• _Task to complete_: Write the data below out again, with each line matching the original.

• _Input_:
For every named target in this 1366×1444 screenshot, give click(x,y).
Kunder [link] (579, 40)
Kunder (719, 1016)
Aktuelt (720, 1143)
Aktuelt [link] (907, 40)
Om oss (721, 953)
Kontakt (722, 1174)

• _Response for this exercise_:
For every named target in this 1366×1444 screenshot, give click(x,y).
Kunder [link] (579, 40)
Kunder (719, 1016)
Aktuelt (720, 1143)
Aktuelt [link] (907, 40)
Om oss (721, 953)
Kontakt (722, 1174)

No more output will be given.